Architectural Layers

MCP is divided into two distinct layers to separate the “what” (data) from the “how” (transport).

1. Data Layer

The data layer defines the protocol for communication, based on JSON-RPC 2.0.

  • Lifecycle Management: Handles connection initialization, capability negotiation, and termination.
  • Primitives: The core building blocks of context:
    • Tools: Executable functions (e.g., calculate, search_files).
    • Resources: Static or dynamic data sources (e.g., file contents, DB records).
    • Prompts: Reusable interaction templates.
  • Server Features:
    • Sampling: Servers can request the host LLM to generate completions (model-independent).
    • Elicitation: Servers can ask the user for additional information or confirmation.
    • Logging: Servers can send debug info to the client.

2. Transport Layer

The transport layer defines how messages are physically moved between participants.

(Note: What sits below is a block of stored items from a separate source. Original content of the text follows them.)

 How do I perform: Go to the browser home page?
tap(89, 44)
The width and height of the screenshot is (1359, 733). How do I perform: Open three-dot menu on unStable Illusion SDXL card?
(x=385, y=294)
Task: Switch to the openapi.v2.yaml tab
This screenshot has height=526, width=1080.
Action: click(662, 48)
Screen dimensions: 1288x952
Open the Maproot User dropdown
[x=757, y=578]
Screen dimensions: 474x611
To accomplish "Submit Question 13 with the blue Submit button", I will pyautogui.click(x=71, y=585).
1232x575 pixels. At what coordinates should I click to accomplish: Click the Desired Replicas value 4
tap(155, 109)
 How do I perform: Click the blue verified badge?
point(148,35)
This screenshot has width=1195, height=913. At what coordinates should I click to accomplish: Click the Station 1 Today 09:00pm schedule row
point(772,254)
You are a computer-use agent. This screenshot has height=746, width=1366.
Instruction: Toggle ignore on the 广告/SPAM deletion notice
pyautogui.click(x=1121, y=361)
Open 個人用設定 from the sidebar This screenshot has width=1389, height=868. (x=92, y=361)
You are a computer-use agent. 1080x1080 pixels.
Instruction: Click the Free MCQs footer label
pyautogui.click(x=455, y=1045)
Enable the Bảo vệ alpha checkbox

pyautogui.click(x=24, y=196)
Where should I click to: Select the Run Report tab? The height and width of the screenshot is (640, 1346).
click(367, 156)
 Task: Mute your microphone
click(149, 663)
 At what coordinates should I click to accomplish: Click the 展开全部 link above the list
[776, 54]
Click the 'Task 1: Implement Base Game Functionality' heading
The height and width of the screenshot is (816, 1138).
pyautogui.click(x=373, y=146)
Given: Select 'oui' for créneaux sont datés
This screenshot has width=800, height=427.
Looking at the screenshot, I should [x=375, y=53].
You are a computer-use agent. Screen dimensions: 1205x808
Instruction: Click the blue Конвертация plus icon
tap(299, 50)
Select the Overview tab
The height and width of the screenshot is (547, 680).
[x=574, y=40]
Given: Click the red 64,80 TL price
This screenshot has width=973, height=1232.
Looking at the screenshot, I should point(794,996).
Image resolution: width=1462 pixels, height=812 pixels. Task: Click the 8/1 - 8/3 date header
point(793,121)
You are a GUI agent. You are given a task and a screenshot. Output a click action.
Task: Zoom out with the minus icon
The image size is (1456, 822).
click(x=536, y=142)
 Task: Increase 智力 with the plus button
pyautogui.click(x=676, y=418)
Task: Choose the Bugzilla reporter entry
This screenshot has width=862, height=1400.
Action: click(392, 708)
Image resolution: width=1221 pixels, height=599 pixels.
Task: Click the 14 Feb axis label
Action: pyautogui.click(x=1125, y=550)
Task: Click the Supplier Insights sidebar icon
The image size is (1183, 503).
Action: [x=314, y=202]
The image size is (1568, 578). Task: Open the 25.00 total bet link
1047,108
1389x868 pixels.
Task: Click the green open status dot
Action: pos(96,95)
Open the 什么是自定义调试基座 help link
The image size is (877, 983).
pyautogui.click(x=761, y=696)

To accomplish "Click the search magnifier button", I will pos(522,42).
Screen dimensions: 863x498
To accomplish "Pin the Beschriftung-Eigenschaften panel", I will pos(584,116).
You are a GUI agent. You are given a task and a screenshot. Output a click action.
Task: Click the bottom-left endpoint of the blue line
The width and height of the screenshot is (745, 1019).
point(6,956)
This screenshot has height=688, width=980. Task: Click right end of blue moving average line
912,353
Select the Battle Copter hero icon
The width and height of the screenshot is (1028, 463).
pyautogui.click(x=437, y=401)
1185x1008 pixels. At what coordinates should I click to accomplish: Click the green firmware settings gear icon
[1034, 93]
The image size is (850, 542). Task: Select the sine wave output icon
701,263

  • Stdio Transport: Uses standard input/output for local processes. High performance, zero network overhead.
  • Streamable HTTP Transport: Uses HTTP POST and Server-Sent Events (SSE) for remote communication. Supports authentication (OAuth, API keys).

Connection Lifecycle

The connection follows a strict initialization sequence to ensure compatibility.

  1. Initialization Request: Client sends initialize with its protocolVersion and capabilities.
  2. Initialization Response: Server responds with its own version, capabilities, and serverInfo.
  3. Protocol Negotiation: If versions match, they proceed; otherwise, the connection is terminated.
  4. Initialized Notification: Client sends a notifications/initialized message to signal the connection is ready for traffic.

Key Primitives

Tools

Tools are the “hands” of the AI. They allow the model to perform actions.

  • Discovery: Clients list tools via tools/list.
  • Execution: Clients call tools via tools/call with specific arguments validated against a JSON Schema.

Resources

Resources are the “knowledge” provided to the AI.

  • Discovery: Clients list resources via resources/list.
  • Access: Clients read resource content via resources/read.

Notifications

MCP is dynamic. Servers can notify clients of changes without being polled.

  • Example: notifications/tools/list_changed tells the client to refresh its tool list because a new tool became available or one was removed.

Why MCP Matters

  • Decoupling: Separates the AI application logic from the specific tool/data implementations.
  • Security: Hosts can implement fine-grained permissions for each server.
  • Extensibility: Anyone can build a server to expose their API or local data to any MCP-compatible AI.